Dec. 17 — Labor Secretary Thomas Perez is “confident” the much anticipated final rule to expand overtime pay eligibility will be issued by spring 2016, which would be ahead of the date estimated in the Labor Department's latest regulatory agenda, he told Bloomberg BNA in a Dec. 16 interview.

A spring release would appease worker advocacy organizations that support the controversial rule but are concerned publication in late 2016 would make the regulation more vulnerable to a Republican legislative challenge.

“We're working feverishly to carefully look through the comments,” Perez said. “I'm confident we'll get the final rule out by the spring of next year. It's very important; it's about middle-class security.”

In the latest regulatory agenda, released in November, the DOL's Wage and Hour Division estimated it would publish the final rule in July (33 HRR 1265, 11/30/15). The proposed rule issued last June (33 HRR 709, 7/6/15) would update the Fair Labor Standards Act by more than doubling the minimum annual salary for the overtime exemption to $50,440 from $23,660.

However, because of controversy about the proposed rule, it was considered a possibility that the final regulation could be delayed beyond July. Last month Solicitor of Labor M. Patricia Smith stated at an American Bar Association conference that the rule may not come out until “late 2016” (33 HRR 1227, 11/16/15). Smith also said the DOL is expecting that a lawsuit will be filed to challenge the final rule.

Timing Critical for CRA Challenge

In addition to a potential legal challenge by business groups under the Administrative Procedure Act, the regulation faces the prospect of a Republican-mounted Congressional Review Act challenge.
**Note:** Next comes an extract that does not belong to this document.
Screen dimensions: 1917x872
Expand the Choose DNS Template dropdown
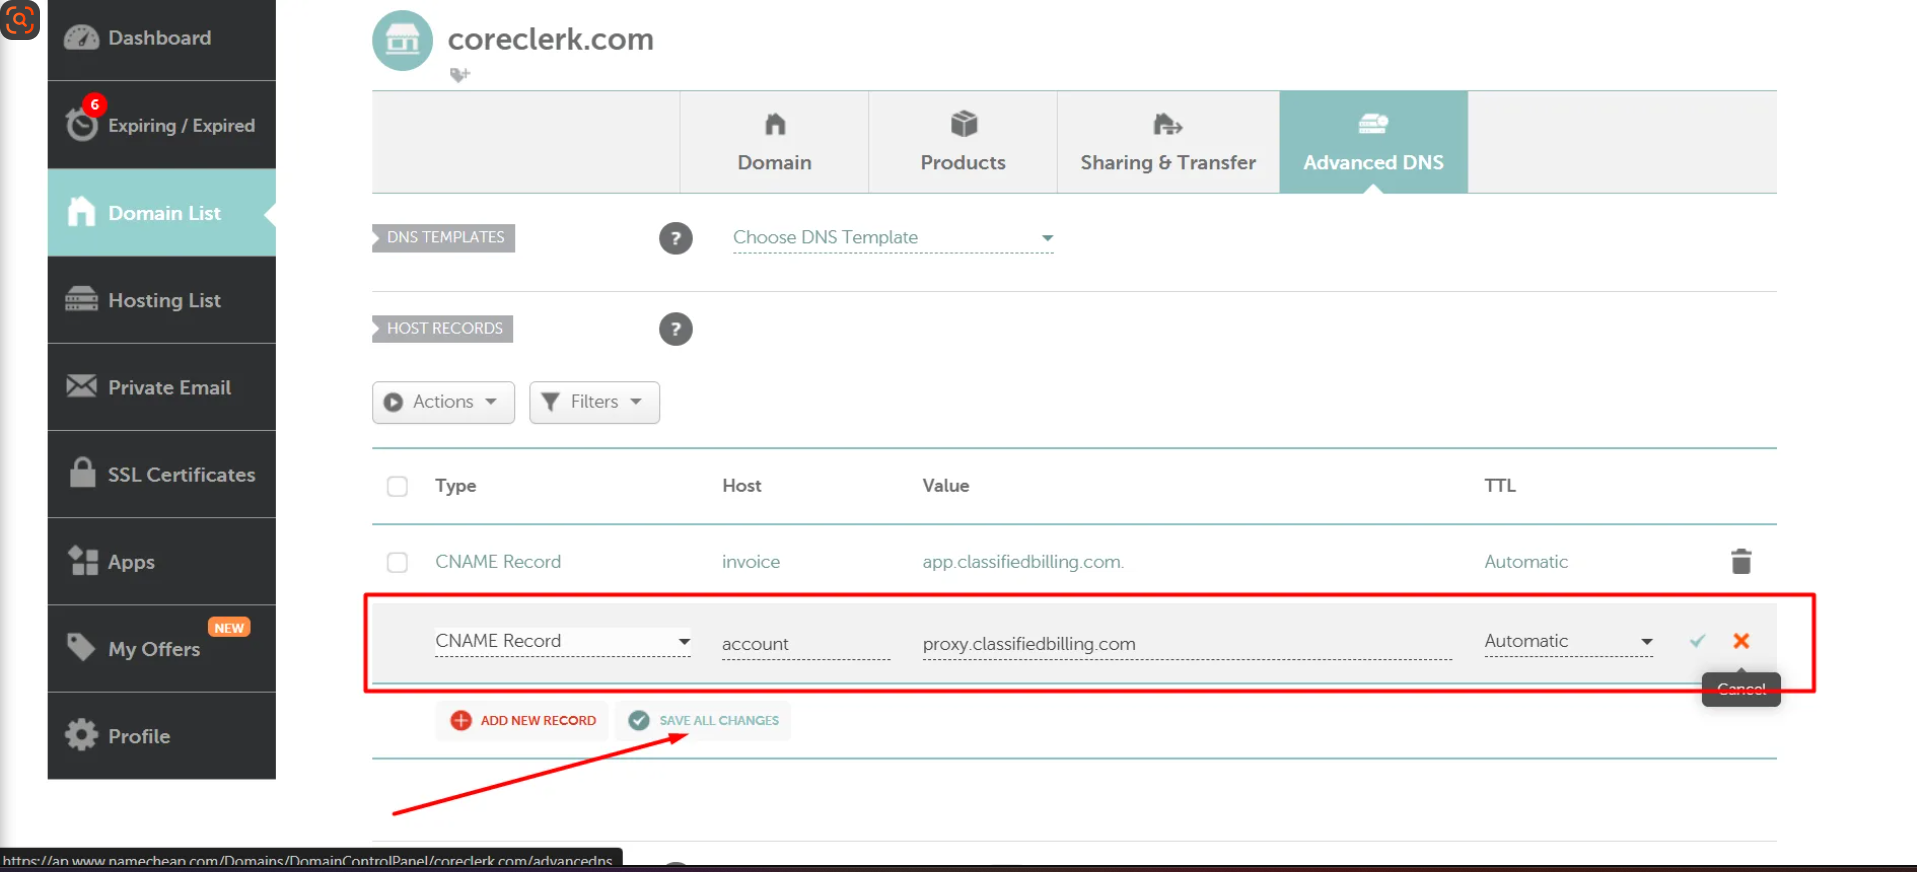click(892, 238)
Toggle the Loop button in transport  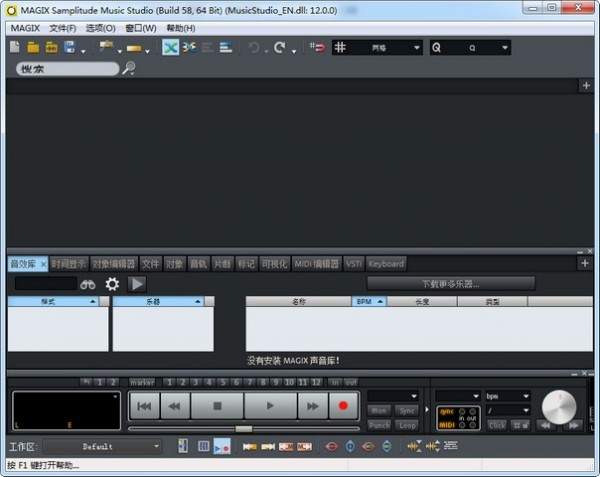[406, 425]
The CRA gives Congress the power to pass a joint resolution disapproving of a rule. If the Government Accountability Office determines that the overtime rule is a “major rule”—based on economic, competitive or other impacts—passage of the resolution by both chambers would automatically put the rule on hold for 60 days.

Rep. Tim Walberg (R-Mich.), chairman of the House Education and the Workforce Subcommittee on Workforce Protections, told Bloomberg BNA Dec. 9 that a CRA resolution of disapproval to block the rule “certainly … would be an ultimate outcome that we would want to use if we have to.” Depending on the timing, a potential Republican president in 2017 could withdraw the regulation.

Asked if the prospects of a CRA challenge play a role in his spring 2016 target date, Perez said, “Every rule I ever work on here is challenged or threatened to be challenged. If I were to let that worry me then I wouldn't get anything done.”

Both stakeholders who support the regulation and those who oppose it are keeping a close watch on the timing of the final rule, to determine whether it would be protected from a CRA challenge that could run into the next presidential administration.

“I'm glad to hear that Sec. Perez is focused on finishing the rule early,” Anna Chu, a vice president of policy and research at the think tank Center for American Progress, told Bloomberg BNA in a Dec. 17 e-mail. “It is critical that the rule be finalized before the end of the year.”

Exactly how soon it would need to be published to avoid CRA problems is unclear because days can be added or subtracted from the congressional calendar.

But an early spring release would mean “it should safely finish the CRA period while President Obama is still in office,” Judy Conti, federal advocacy coordinator at the National Employment Law Project, told Bloomberg BNA in a Dec. 9 e-mail.